We are made of many memoirs

But Jessica says each of us might have many memoirs in us. ‘Just because something has happened in your life, that doesn’t mean it has a place in the memoir. For example, to the disappointment of those who have gotten to know me online, this memoir doesn’t talk much about my writing career. That’s an entirely different story, unrelated to my child- and teen-hood, and love life and music. And then there’s my humorous and devastating story of running a café-bar in Ithaca, Greece. I realised these didn’t belong in GO. They are not related to my psychological struggle. They are related to the side of my personality that is confident and ambitious. And they need their own book.’

So let’s sum up. Here’s the gathered wisdom on writing a memoir:

  • Beta readers and a good editor are crucial for helping us understand how we come across.
  • Seek permission from real people who will be recognisable, and if possible let them read the relevant sections. Change the details of others so they can’t be identified. Consider every word you write about another person as though they were reading it.
  • If your memoir is about difficult experiences, dig deep and remember that these details are part of the honest journey.
  • Not every experience will fit in one memoir. As with fiction, check that everything serves the story you’re telling. If it doesn’t, consider keeping it for another book.

Thank you to my panel. Here’s where you find them

Jean’s blog is here and she’s on Twitter as @writerjeangill.  Jessica’s website is here and she’s @msbessiebell. Joni says she’ll be hosting a memoir writing retreat this autumn, her website is here or you can follow her on Facebook.

And if you’re curious about the book I’m currently working on, here’s my newsletter.

Bonus! Here’s an episode of my radio show, So You Want To Be A Writer, where bookseller Peter Snell and I discuss the memoirist’s art.

Any insights to share about writing memoir? Or questions? Fire away.

23 thoughts on “Dear me: how fiction authors adapt to writing memoir

  1. Thank you so much for sharing these perspectives. I’ve been working on my memoir for a time now and have faced all of these difficulties and questions. How does one deal with controversial social issues that were central to your life?I don’t want to come across preachy or judgemental – I simply want to tell my story and how it changed me forever. Life isn’t always about being pro or con. Sometimes we aren’t given a choice.

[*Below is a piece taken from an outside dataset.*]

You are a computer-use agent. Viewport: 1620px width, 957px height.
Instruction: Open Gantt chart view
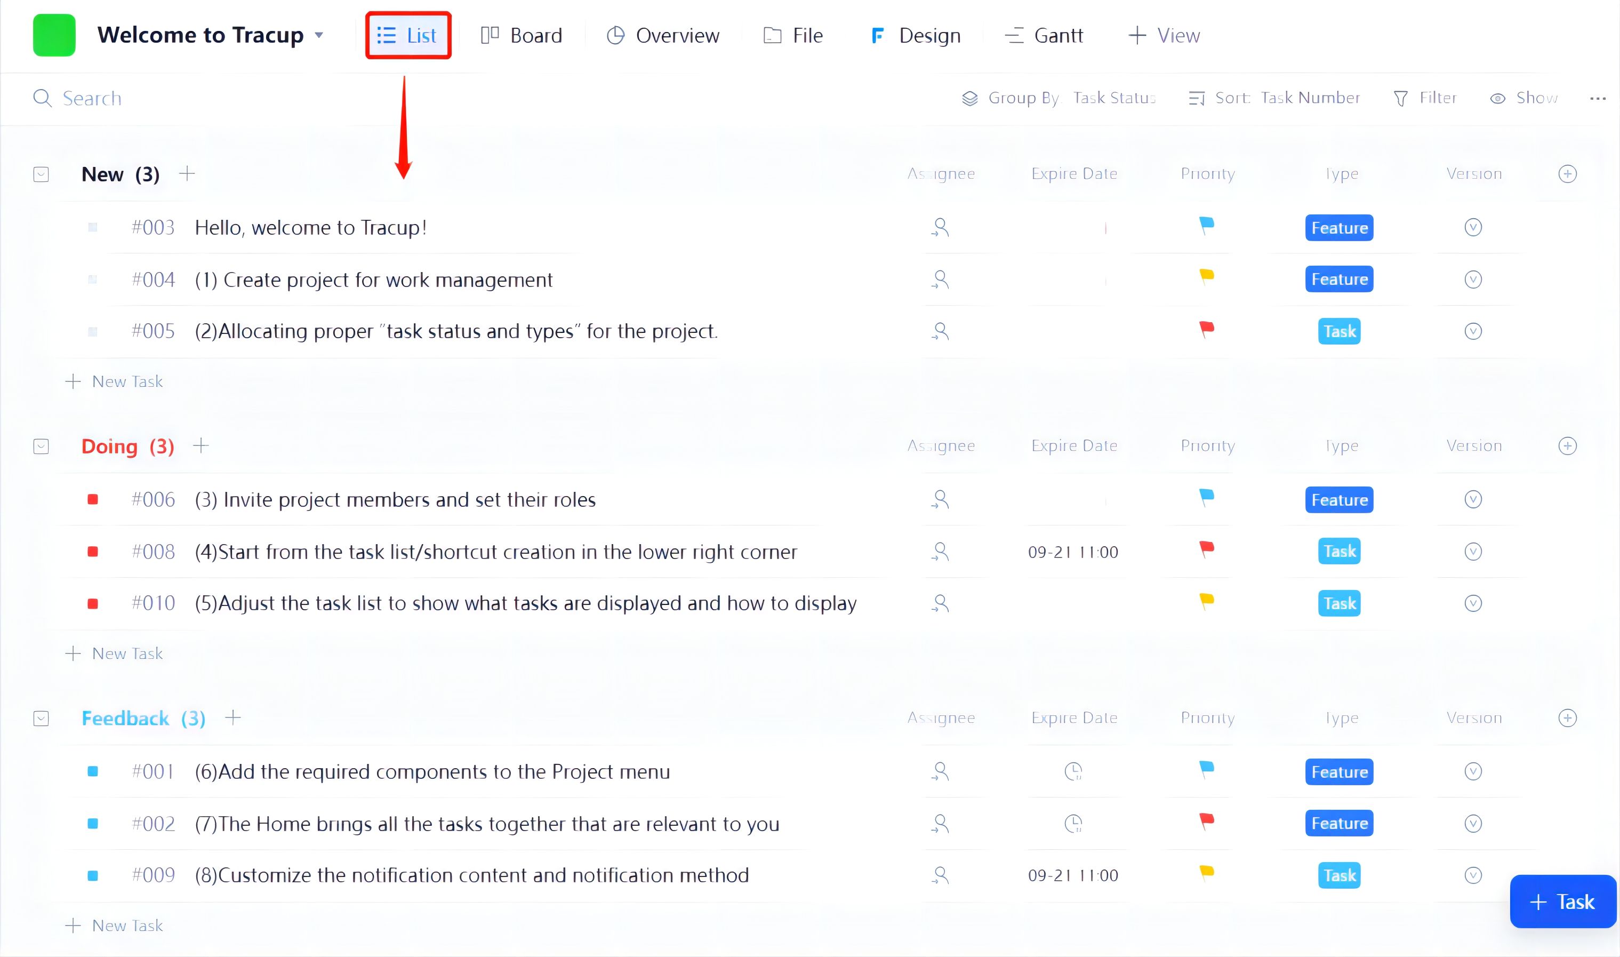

    1. And thank you for commenting, Sheila. It sounds as if you’ve found a good answer to the question you raise here. As it’s a memoir, it’s your personal story. Tell how it changed you and you won’t go far wrong. Best of luck.

    2. It is hard to get the tone right but I think sincerity comes across in a memoir – and is so important! Your last two sentences would make a great tagline in our blurb! So true!

  2. Thank you so much for interviewing me for this. You’ve put together an absolute gem here! And I also have to say a HUGE thank you for your brilliant editorial report. I honestly couldn’t have written my memoir without you, Roz. Xx

  3. Fantastic offerings from these memoir writers, Roz. As a fellow memoir writer I’d like to add that telling our stories is not to evoke sympathies but to gain the reader’s interest and respect for what transpired in our stories and triumphing over the issues, leaving a positive message and hope for those readers who can relate or find themselves cheering us on. 🙂

    1. Hi Debby – and what a good point. Taking this further, there’s also the personal inquiry angle. I was talking to someone about this on Twitter and she used the phrase ‘reaching deep within’ – some kinds of memoir are about finding interesting corners of the human soul. Although it then has to avoid self-indulgent navelgazing.

      1. Exactly, getting to the essence of the struggle without coaxing or swaying the reader to feel what we feel, but rather to be drawn in by the emotion itself. 🙂

  4. Submerging memoir in fiction at least gives you an escape route. Putting your life out there with all the terrible things terrible people did to you – tricky if you’re now on speaking terms. Easier if you are never going to speak again! Meanwhile, it’s possible perhaps to pick out some highlights. And if the stories of your life are all happy ones – then no one gets hurt.